It took me some time to write about “The Godot” currently playing at the Sydney Theatre, produced by the Sydney Theatre Company. I knew that the delighted opening night foyer, the thunderous applause and the casting of two of Australia’s most accomplished celebrity theatre actors in the lead roles of Di-di and Go-go was a recipe for success. The desire to peck out a rapid-fire review was diminished: after all this play is about Waiting. Ruminating.

So I thought I’d follow its lead.

This is my fourth Godot.

I’m 34. I think there might be another 3 Godots to be seen in my lifetime. Perhaps when Toby Schmitz or Ewen Leslie find their whiskers greying and their middle-aged bellies paunching. (tres impossible!) But at the moment, I head the warning of the plays that keep popping up in my life – a kind of artistic/philosophical guidance that whispers “be careful what you wait for…” I must pay attention to it.

Godot 1.
Sydney University Dramatic Society (1998)
I walked out. It is one of the few plays/productions/presentations I have ever walked out of.
At the time I was an angry young woman (ask my classmates of those Halcyon days!) who’s temper was especially short before lunchtimes. It was a hot, languid day. Sitting in the dark cave of the Cellar Theatre. I was hungry. I stayed for Lucky’s speech – which was beautiful and possibly the best I’ve ever seen performed – and then left. I was alter told that me walking out was Beckett’s intent and I had played STRAIGHT into his clammy irish hands!

Godot 2
New Theatre’s production directed by Luke Rogers. I think this was in 2010? A very clear and visually crisp production. I recall Martin Kinnane’s lighting design being especially impressive. I had forgotten how obsessed with the prostate Beckett is in this play, until I saw this production.

Records provided ->
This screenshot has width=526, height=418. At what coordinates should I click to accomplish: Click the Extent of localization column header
==
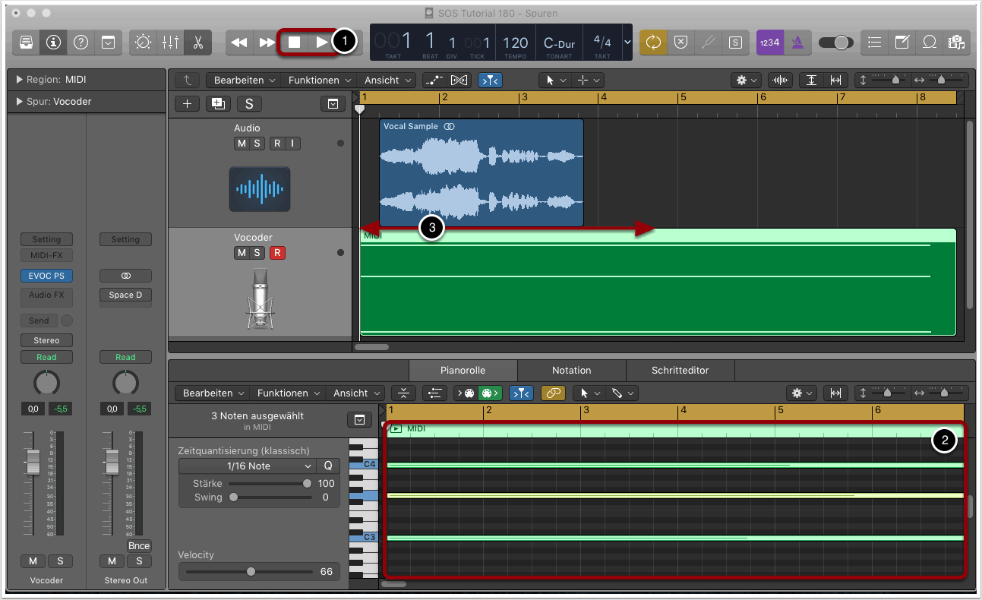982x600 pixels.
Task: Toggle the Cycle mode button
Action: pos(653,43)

Goals ->
• 1. Retype the part of the piece on Godot productions starting with "This is my fourth" and going on through "walked out of.".
• 2. Render this sentence from the Godot review in Spanish: "I recall Martin Kinnane's lighting design being especially impressive."
• 3. Write what follows the last sentence of the personal account of seeing Waiting for Godot staged several times.

Answers per task ->
• 1.
This is my fourth Godot.

I’m 34. I think there might be another 3 Godots to be seen in my lifetime. Perhaps when Toby Schmitz or Ewen Leslie find their whiskers greying and their middle-aged bellies paunching. (tres impossible!) But at the moment, I head the warning of the plays that keep popping up in my life – a kind of artistic/philosophical guidance that whispers “be careful what you wait for…” I must pay attention to it.

Godot 1.
Sydney University Dramatic Society (1998)
I walked out. It is one of the few plays/productions/presentations I have ever walked out of.

• 2. Recuerdo que el diseño de iluminación de Martin Kinnane fue especialmente impresionante.

• 3.
Godot 3
The Godot that is known as “The Sir Ian McKellen Production.” Circa 2010. A grand affair. At the Sydney Opera House. I attended with Mr James Waites who loves this play (he claims it is his favourite play!) not just for its punning resonance. It was one of those light misty rain umbrella days. The theatre was warm. It was a dim-lit monochromal design. People gently snoozed through it. I sat alert and upright, not wanting to miss Mckellen. I was frightened of Pozzo, I remember that. It was a study of the vaudevillian Godot – of age and stamina.

Godot 4.
Something felt playful and open about this Godot. I loved the little carrots nibbled in the show. I loved the big arcing angle of Pozzo’s entrance. And you can read more below.

I know James Waites in particular loved this Godot. I know many people will and do.

The interesting thing with all ancient or classic texts – texts that have survived criticsm over a period of time and swathes of thinking – is that I sometimes stop examining the text. Lately – more than ever – I’ve started reading new productions of old plays with the same critical ear as that of a new play – not to assume it’s earned its literary stripes but to make sure the stripes aren’t fading under the harsh glare of time’s light and attention. Godot still is a rule breaking, audience provoking text. Though I can’t help but wonder if the diamond encrusted wrists clapping at the STC are clapping more the grand spectacle of celebrity, than the genius of writing at work?

This review was written for www.australianstage.com.au

A dark open mouth of a proscenium arch, hemmed with a moustache of broken, missing or faded light bulbs. A thin, endless branch arcs into the sky. Grey, brick-worked waste land. Two men, like tattered coats upon a sticks, wait.

Samuel Beckett’s Waiting for Godot is perhaps one of the most intriguing examples of innovative playwriting of its time. Here, across the sea and across time, and culture and all the other identity defining hallmarks of art, Waiting for Godot finds itself at The Sydney Theatre, still waiting.

The premise is simple. Two men, Vladimir (Hugo Weaving) and Estragon (Richard Roxburgh) wait on a country road for Mr Godot. During this time their waiting is interrupted by minor squabbles, the desire to quell hunger, attempts to remember, attempts to reassure, attempts to entertain each other – attempts to test each other’s commitment to each one another, game playing, recitations, singing, a man with a whip known as Pozzo (Philip Quast) and his pale male servant Lucky (Luke Mullins), attempts to remember why and how they came there… an attempt to piece together a plan or a story or a history.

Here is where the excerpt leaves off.